Reading passage
+--
Very little is known about Chadwick’s Circus except that it was meant to have being a premier Circus outfit that ran for several years in Ireland. It could have gone on to become one of the biggest show’s in Ireland if it wasn’t for the misfortune of it being founded at the start of World War I. Chadwick’s Circus was founded in Ireland in 1914 by an English man Henry ‘Valo’ Chadwick although he was better known as Henry Hazenberg until he changed it back to Chadwick at the start of World War I due to anti-German sentiment. (1)


The Chadwick’s were a Circus family with Henry’s Father John Henry Chadwick being one of Hengler Circus’s premier clowns throughout the 1880’s-1890’s known as ‘Little Valdo’. He like his sons after him had dreams of owing his own Circus. John Henry had a short lived show in 1894 with a partner called Friskey Gilleno in Scotland known as ‘Gilleno and Chadwicks Circus’ but it was unsuccessful with him and Gilleno being sued by some of their performers for unpaid wages (11). John Henry after having a good career in the Circus retired to Ireland in Enniskillen (9).
+--
Short exercise
Can you rewrite the paragraph in the passage about Chadwick's Circus that begins "The Chadwick's were a Circus family" as a short list of its main facts? The records that come next are drawn from a separate source.

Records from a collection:
+--
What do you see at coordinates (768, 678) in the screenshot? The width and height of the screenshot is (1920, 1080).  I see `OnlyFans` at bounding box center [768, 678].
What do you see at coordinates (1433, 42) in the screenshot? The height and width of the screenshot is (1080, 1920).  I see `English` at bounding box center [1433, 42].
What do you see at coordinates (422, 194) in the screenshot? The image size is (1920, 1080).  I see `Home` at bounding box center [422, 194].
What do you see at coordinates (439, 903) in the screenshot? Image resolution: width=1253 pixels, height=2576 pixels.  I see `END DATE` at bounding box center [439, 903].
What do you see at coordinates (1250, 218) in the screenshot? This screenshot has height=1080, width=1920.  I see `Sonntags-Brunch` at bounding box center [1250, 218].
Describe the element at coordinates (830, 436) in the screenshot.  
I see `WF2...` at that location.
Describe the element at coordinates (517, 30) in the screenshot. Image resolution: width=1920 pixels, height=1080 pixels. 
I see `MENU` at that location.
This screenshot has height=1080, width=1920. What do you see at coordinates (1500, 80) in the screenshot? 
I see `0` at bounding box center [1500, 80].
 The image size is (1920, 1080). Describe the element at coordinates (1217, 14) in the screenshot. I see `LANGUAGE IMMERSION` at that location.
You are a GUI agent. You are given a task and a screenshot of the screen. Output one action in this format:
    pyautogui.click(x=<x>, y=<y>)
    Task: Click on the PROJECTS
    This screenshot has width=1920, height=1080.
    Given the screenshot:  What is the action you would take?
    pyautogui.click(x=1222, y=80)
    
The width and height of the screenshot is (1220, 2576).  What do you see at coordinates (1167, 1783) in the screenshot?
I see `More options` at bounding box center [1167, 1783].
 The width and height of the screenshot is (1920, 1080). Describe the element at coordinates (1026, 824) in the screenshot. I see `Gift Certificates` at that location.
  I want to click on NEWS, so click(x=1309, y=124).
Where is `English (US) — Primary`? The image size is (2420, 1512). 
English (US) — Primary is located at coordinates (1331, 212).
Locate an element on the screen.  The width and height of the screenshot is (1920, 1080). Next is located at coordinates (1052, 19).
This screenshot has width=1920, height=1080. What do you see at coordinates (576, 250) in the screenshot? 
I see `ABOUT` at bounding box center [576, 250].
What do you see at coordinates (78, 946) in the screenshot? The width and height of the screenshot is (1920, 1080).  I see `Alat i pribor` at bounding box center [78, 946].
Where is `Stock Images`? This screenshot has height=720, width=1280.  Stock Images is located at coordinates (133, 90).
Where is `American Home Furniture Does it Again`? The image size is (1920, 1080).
+--
The result
- The Chadwicks were a circus family.
- Henry's father, John Henry Chadwick, was one of Hengler Circus's premier clowns in the 1880s–1890s and was known as "Little Valdo."
- Like his sons after him, he dreamed of owning his own circus.
- In 1894 in Scotland, he ran a short-lived show called "Gilleno and Chadwicks Circus" with a partner, Friskey Gilleno.
- The show was unsuccessful, and some of its performers sued the two partners for unpaid wages.
- After a good circus career, John Henry retired to Enniskillen, Ireland.